- TASK INSTRUCTIONS -
Your task is to output the entries below word for word.
RECORDS SUPPLIED Start Marker
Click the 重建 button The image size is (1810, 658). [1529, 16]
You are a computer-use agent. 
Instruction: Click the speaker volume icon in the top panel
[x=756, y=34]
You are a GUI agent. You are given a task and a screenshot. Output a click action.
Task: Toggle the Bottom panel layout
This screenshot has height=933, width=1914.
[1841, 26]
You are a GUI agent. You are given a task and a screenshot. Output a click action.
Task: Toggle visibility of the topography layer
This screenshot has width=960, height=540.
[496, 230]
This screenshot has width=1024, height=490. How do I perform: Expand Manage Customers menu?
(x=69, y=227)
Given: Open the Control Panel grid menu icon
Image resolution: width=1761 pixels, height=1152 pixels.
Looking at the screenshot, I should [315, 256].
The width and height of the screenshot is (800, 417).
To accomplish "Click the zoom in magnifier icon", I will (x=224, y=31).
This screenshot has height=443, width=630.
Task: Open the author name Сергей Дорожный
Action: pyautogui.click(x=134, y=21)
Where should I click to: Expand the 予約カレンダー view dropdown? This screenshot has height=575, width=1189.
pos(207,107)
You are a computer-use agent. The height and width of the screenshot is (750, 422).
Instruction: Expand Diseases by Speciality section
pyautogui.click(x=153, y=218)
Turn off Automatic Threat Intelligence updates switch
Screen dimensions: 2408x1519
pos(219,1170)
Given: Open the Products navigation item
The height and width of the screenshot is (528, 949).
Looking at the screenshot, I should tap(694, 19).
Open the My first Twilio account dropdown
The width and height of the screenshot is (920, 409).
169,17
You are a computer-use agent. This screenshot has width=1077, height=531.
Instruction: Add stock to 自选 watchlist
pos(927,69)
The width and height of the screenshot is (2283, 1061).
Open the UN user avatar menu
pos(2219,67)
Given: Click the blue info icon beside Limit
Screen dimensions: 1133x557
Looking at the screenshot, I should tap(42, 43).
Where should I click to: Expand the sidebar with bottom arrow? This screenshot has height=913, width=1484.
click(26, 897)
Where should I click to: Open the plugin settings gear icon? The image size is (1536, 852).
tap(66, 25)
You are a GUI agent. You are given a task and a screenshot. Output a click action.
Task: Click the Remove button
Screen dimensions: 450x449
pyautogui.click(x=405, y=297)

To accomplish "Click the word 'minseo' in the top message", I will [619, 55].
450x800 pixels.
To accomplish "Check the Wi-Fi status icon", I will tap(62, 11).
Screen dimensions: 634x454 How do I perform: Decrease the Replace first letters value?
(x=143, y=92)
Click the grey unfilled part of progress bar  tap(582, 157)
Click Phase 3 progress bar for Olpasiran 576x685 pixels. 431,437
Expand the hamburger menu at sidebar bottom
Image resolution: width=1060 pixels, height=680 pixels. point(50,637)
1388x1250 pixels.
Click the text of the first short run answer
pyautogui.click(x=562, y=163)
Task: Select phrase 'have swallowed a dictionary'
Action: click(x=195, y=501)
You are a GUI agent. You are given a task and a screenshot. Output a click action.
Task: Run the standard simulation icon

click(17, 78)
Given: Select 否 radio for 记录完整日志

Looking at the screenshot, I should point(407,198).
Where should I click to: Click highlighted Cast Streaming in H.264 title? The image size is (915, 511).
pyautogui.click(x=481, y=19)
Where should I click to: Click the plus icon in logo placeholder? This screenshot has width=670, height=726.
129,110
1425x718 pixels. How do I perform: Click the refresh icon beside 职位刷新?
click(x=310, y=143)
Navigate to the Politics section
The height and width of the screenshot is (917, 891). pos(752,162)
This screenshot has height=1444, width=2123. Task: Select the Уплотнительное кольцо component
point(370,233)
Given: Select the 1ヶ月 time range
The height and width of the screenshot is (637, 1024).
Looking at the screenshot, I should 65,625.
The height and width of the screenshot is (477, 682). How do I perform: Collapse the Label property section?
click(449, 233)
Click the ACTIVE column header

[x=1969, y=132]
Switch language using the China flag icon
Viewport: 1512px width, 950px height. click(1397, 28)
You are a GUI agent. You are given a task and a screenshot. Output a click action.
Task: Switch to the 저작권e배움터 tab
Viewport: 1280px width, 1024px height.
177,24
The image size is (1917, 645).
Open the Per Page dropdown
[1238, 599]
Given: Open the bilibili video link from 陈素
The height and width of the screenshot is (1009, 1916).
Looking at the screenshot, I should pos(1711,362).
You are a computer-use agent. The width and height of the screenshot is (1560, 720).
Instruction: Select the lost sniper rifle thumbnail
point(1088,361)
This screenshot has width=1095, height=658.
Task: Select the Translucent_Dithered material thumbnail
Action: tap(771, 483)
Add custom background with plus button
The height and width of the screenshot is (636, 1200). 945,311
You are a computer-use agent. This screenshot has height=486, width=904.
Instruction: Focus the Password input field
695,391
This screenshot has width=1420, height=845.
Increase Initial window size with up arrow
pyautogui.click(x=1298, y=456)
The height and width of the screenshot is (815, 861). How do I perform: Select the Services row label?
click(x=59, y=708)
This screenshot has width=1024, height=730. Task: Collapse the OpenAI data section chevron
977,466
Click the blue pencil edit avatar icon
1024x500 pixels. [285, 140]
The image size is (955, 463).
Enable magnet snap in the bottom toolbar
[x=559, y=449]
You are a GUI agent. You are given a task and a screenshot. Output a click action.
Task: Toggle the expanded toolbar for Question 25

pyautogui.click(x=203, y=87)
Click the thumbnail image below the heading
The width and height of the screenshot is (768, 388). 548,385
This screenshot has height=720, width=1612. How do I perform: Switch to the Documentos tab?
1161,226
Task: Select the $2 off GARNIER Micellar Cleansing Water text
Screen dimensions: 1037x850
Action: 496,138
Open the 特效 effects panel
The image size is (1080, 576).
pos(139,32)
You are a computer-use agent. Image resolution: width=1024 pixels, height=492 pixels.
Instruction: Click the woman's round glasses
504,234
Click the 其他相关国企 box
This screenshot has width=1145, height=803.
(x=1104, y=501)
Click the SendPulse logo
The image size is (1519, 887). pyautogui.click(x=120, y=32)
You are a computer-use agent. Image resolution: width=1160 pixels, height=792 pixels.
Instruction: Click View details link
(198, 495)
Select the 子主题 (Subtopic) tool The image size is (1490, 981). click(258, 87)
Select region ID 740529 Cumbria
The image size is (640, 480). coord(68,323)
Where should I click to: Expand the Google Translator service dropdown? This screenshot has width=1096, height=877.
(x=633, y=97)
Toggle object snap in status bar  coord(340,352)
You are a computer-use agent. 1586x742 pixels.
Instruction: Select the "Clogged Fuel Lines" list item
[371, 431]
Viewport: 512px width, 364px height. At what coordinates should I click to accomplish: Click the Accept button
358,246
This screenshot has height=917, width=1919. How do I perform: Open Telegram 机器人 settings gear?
RECORDS SUPPLIED End Marker
- EXERCISE ANSWER -
Click the 重建 button The image size is (1810, 658). [1529, 16]
You are a computer-use agent. 
Instruction: Click the speaker volume icon in the top panel
[x=756, y=34]
You are a GUI agent. You are given a task and a screenshot. Output a click action.
Task: Toggle the Bottom panel layout
This screenshot has height=933, width=1914.
[1841, 26]
You are a GUI agent. You are given a task and a screenshot. Output a click action.
Task: Toggle visibility of the topography layer
This screenshot has width=960, height=540.
[496, 230]
This screenshot has width=1024, height=490. How do I perform: Expand Manage Customers menu?
(x=69, y=227)
Given: Open the Control Panel grid menu icon
Image resolution: width=1761 pixels, height=1152 pixels.
Looking at the screenshot, I should [315, 256].
The width and height of the screenshot is (800, 417).
To accomplish "Click the zoom in magnifier icon", I will (x=224, y=31).
This screenshot has height=443, width=630.
Task: Open the author name Сергей Дорожный
Action: pyautogui.click(x=134, y=21)
Where should I click to: Expand the 予約カレンダー view dropdown? This screenshot has height=575, width=1189.
pos(207,107)
You are a computer-use agent. The height and width of the screenshot is (750, 422).
Instruction: Expand Diseases by Speciality section
pyautogui.click(x=153, y=218)
Turn off Automatic Threat Intelligence updates switch
Screen dimensions: 2408x1519
pos(219,1170)
Given: Open the Products navigation item
The height and width of the screenshot is (528, 949).
Looking at the screenshot, I should tap(694, 19).
Open the My first Twilio account dropdown
The width and height of the screenshot is (920, 409).
169,17
You are a computer-use agent. This screenshot has width=1077, height=531.
Instruction: Add stock to 自选 watchlist
pos(927,69)
The width and height of the screenshot is (2283, 1061).
Open the UN user avatar menu
pos(2219,67)
Given: Click the blue info icon beside Limit
Screen dimensions: 1133x557
Looking at the screenshot, I should tap(42, 43).
Where should I click to: Expand the sidebar with bottom arrow? This screenshot has height=913, width=1484.
click(26, 897)
Where should I click to: Open the plugin settings gear icon? The image size is (1536, 852).
tap(66, 25)
You are a GUI agent. You are given a task and a screenshot. Output a click action.
Task: Click the Remove button
Screen dimensions: 450x449
pyautogui.click(x=405, y=297)

To accomplish "Click the word 'minseo' in the top message", I will [619, 55].
450x800 pixels.
To accomplish "Check the Wi-Fi status icon", I will tap(62, 11).
Screen dimensions: 634x454 How do I perform: Decrease the Replace first letters value?
(x=143, y=92)
Click the grey unfilled part of progress bar  tap(582, 157)
Click Phase 3 progress bar for Olpasiran 576x685 pixels. 431,437
Expand the hamburger menu at sidebar bottom
Image resolution: width=1060 pixels, height=680 pixels. point(50,637)
1388x1250 pixels.
Click the text of the first short run answer
pyautogui.click(x=562, y=163)
Task: Select phrase 'have swallowed a dictionary'
Action: click(x=195, y=501)
You are a GUI agent. You are given a task and a screenshot. Output a click action.
Task: Run the standard simulation icon

click(17, 78)
Given: Select 否 radio for 记录完整日志

Looking at the screenshot, I should point(407,198).
Where should I click to: Click highlighted Cast Streaming in H.264 title? The image size is (915, 511).
pyautogui.click(x=481, y=19)
Where should I click to: Click the plus icon in logo placeholder? This screenshot has width=670, height=726.
129,110
1425x718 pixels. How do I perform: Click the refresh icon beside 职位刷新?
click(x=310, y=143)
Navigate to the Politics section
The height and width of the screenshot is (917, 891). pos(752,162)
This screenshot has height=1444, width=2123. Task: Select the Уплотнительное кольцо component
point(370,233)
Given: Select the 1ヶ月 time range
The height and width of the screenshot is (637, 1024).
Looking at the screenshot, I should 65,625.
The height and width of the screenshot is (477, 682). How do I perform: Collapse the Label property section?
click(449, 233)
Click the ACTIVE column header

[x=1969, y=132]
Switch language using the China flag icon
Viewport: 1512px width, 950px height. click(1397, 28)
You are a GUI agent. You are given a task and a screenshot. Output a click action.
Task: Switch to the 저작권e배움터 tab
Viewport: 1280px width, 1024px height.
177,24
The image size is (1917, 645).
Open the Per Page dropdown
[1238, 599]
Given: Open the bilibili video link from 陈素
The height and width of the screenshot is (1009, 1916).
Looking at the screenshot, I should pos(1711,362).
You are a computer-use agent. The width and height of the screenshot is (1560, 720).
Instruction: Select the lost sniper rifle thumbnail
point(1088,361)
This screenshot has width=1095, height=658.
Task: Select the Translucent_Dithered material thumbnail
Action: tap(771, 483)
Add custom background with plus button
The height and width of the screenshot is (636, 1200). 945,311
You are a computer-use agent. This screenshot has height=486, width=904.
Instruction: Focus the Password input field
695,391
This screenshot has width=1420, height=845.
Increase Initial window size with up arrow
pyautogui.click(x=1298, y=456)
The height and width of the screenshot is (815, 861). How do I perform: Select the Services row label?
click(x=59, y=708)
This screenshot has width=1024, height=730. Task: Collapse the OpenAI data section chevron
977,466
Click the blue pencil edit avatar icon
1024x500 pixels. [285, 140]
The image size is (955, 463).
Enable magnet snap in the bottom toolbar
[x=559, y=449]
You are a GUI agent. You are given a task and a screenshot. Output a click action.
Task: Toggle the expanded toolbar for Question 25

pyautogui.click(x=203, y=87)
Click the thumbnail image below the heading
The width and height of the screenshot is (768, 388). 548,385
This screenshot has height=720, width=1612. How do I perform: Switch to the Documentos tab?
1161,226
Task: Select the $2 off GARNIER Micellar Cleansing Water text
Screen dimensions: 1037x850
Action: 496,138
Open the 特效 effects panel
The image size is (1080, 576).
pos(139,32)
You are a computer-use agent. Image resolution: width=1024 pixels, height=492 pixels.
Instruction: Click the woman's round glasses
504,234
Click the 其他相关国企 box
This screenshot has width=1145, height=803.
(x=1104, y=501)
Click the SendPulse logo
The image size is (1519, 887). pyautogui.click(x=120, y=32)
You are a computer-use agent. Image resolution: width=1160 pixels, height=792 pixels.
Instruction: Click View details link
(198, 495)
Select the 子主题 (Subtopic) tool The image size is (1490, 981). click(258, 87)
Select region ID 740529 Cumbria
The image size is (640, 480). coord(68,323)
Where should I click to: Expand the Google Translator service dropdown? This screenshot has width=1096, height=877.
(x=633, y=97)
Toggle object snap in status bar  coord(340,352)
You are a computer-use agent. 1586x742 pixels.
Instruction: Select the "Clogged Fuel Lines" list item
[371, 431]
Viewport: 512px width, 364px height. At what coordinates should I click to accomplish: Click the Accept button
358,246
This screenshot has height=917, width=1919. How do I perform: Open Telegram 机器人 settings gear?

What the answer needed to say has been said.